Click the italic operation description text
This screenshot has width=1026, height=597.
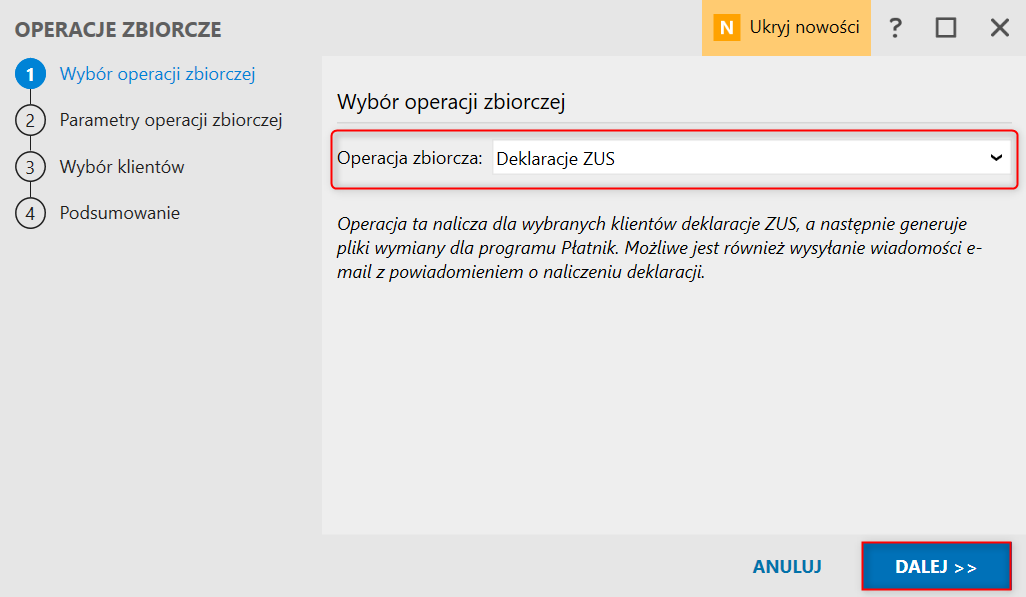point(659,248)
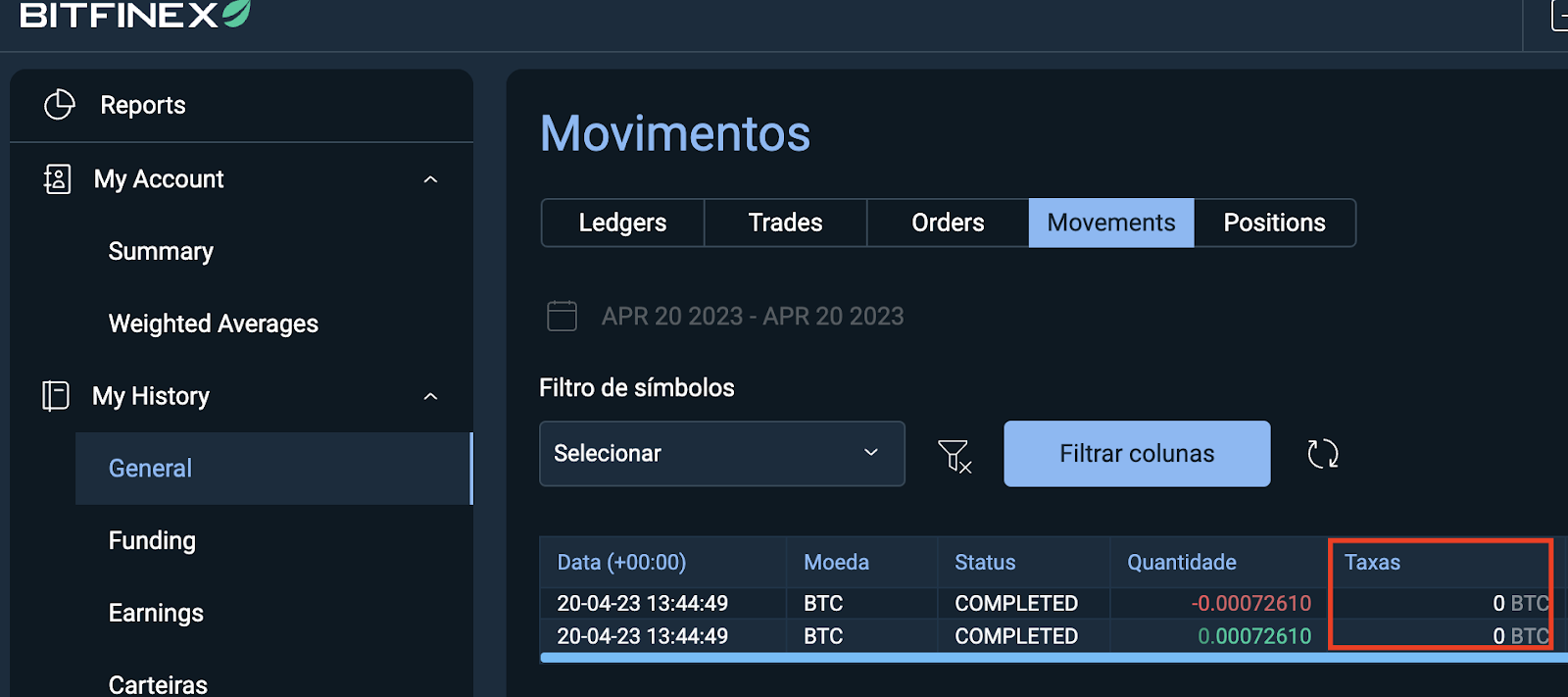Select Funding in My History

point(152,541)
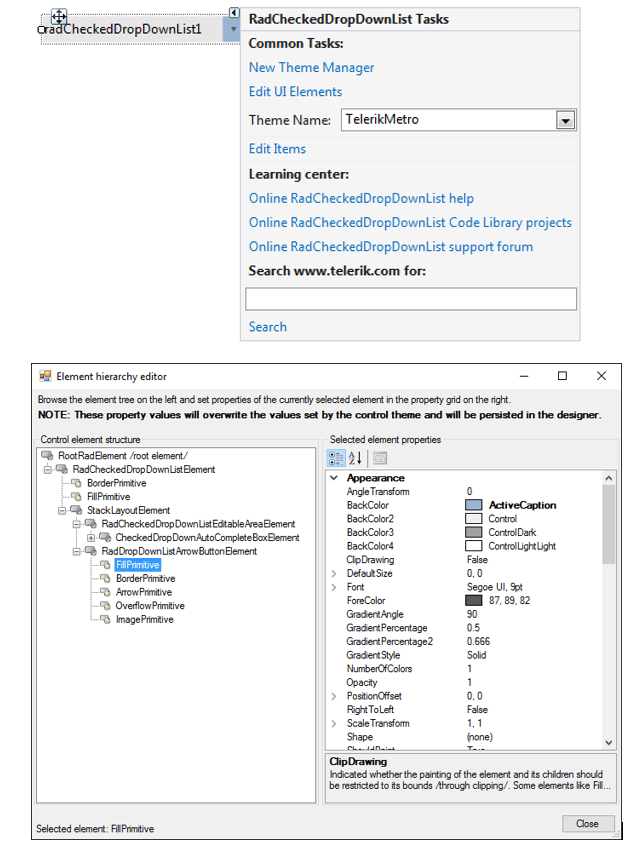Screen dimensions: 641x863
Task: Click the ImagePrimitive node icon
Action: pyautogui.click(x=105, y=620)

§ **EXERCISE INSTRUCTIONS**
Retype the data in full. Images do not go in the copy.

§ **SOLUTION TO THIS TASK**
Click the italic operation description text
This screenshot has width=1026, height=597.
point(659,248)
Select Funding in My History

point(152,541)
Screen dimensions: 641x863
Task: Click the ImagePrimitive node icon
Action: pyautogui.click(x=105, y=620)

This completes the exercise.